Born in Rome in 1967, Gabriele Muccino has the merit of having been among the very first Italian directors of the new generation to make a bundle to break the boundaries. Certainly among the famous Italian directors abroad, he is the most experienced of the last fifteen years. More precisely since 2006, the year in which he landed in Hollywood to direct Will Smith in The pursuit of happiness. A real nomination boom at the Oscars and the Golden Globes. America still wants him and also Will Smith, or maybe it’s Muccino who wants Smith, but also America. Oh well, the partnership continues, and so does success. It’s now the turn of Seven souls and a billion tissues (for all of those who like me cannot hold back tears). But America gives and America takes away. After heat, sun, heart and love, things begin to decline. Neither What I know about love with Gerard Butler, Jessica Biel, Uma Thurman, Catherine Zeta-Jones, Judy Greer and Dennis Quaid, nor Fathers nor Daughters with Russell Crowe, Amanda Seyfried, Diane Kruger, Octavia Spencer and Jane Fonda make a bang in the US. But A casa tutti bene has a better feedback in Italy.
Roberto Benigni cannot be missing from the list of the famous Italian directors abroad.
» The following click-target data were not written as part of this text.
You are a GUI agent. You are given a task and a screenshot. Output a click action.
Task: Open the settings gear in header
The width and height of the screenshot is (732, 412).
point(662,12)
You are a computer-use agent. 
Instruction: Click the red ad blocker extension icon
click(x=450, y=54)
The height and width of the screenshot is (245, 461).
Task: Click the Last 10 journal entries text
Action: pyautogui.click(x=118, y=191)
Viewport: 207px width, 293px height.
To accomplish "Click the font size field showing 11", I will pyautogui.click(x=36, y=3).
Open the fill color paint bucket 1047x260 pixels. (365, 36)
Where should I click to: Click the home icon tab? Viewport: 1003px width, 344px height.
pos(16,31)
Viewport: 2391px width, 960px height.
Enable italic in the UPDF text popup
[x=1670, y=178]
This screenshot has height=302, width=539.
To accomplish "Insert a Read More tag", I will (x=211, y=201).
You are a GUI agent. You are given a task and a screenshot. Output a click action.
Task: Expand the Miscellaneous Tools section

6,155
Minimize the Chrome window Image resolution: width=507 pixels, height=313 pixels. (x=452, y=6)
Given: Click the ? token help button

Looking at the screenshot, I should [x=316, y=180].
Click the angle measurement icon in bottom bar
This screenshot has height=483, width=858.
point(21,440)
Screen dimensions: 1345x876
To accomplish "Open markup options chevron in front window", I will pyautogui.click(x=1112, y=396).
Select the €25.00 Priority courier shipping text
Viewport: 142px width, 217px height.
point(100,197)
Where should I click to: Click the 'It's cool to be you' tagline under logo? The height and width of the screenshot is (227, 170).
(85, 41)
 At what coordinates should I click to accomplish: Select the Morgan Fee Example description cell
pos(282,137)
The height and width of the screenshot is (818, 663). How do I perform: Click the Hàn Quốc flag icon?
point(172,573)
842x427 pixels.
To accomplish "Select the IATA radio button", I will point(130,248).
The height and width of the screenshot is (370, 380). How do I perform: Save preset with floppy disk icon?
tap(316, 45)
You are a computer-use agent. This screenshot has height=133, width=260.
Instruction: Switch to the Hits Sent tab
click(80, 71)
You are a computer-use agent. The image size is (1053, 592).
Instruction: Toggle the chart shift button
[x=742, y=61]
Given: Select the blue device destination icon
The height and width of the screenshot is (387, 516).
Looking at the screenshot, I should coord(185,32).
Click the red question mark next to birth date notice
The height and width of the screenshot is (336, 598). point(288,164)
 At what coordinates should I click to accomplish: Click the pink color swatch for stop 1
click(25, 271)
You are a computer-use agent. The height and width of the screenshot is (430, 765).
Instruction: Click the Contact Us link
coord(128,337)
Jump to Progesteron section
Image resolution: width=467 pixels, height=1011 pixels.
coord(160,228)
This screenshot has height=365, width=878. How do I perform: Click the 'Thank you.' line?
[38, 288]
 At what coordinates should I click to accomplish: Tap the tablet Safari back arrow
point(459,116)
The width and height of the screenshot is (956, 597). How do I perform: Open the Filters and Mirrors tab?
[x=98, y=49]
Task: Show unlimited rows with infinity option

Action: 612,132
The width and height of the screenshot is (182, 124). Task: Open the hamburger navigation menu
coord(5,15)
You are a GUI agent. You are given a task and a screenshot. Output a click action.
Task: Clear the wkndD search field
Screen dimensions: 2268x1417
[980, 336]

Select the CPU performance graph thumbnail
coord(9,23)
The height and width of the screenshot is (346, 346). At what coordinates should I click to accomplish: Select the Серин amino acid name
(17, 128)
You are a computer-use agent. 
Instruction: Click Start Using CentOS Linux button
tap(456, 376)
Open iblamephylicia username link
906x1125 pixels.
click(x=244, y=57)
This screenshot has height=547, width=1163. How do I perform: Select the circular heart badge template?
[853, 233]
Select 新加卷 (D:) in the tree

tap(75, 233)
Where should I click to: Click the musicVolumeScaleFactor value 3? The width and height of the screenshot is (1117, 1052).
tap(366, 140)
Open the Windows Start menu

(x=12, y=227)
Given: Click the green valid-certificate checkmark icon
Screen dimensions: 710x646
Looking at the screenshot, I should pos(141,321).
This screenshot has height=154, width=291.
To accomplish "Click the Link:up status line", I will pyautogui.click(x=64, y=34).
His majesty the “toscanaccio”, with his Divine memory and nominated for the Nobel Prize for Literature in 2007, has been the protagonist of the most beautiful Oscar moments of all time. Ironic and elegantly desecrating, he was able to move and entertain the elegant public of the 2009 Oscars. La Vita è Bella received seven nominations that year and Benigni was the fourth in history to receive the best actor, director and screenwriter in the same year. When Sophia Loren called him on stage to give him the first of the three golden statues he brought home, Benigni’s joy was uncontrollable; he jumped on the armrests of the armchairs and gave a marvelous audience one of the most beautiful moments in the history of the Oscars.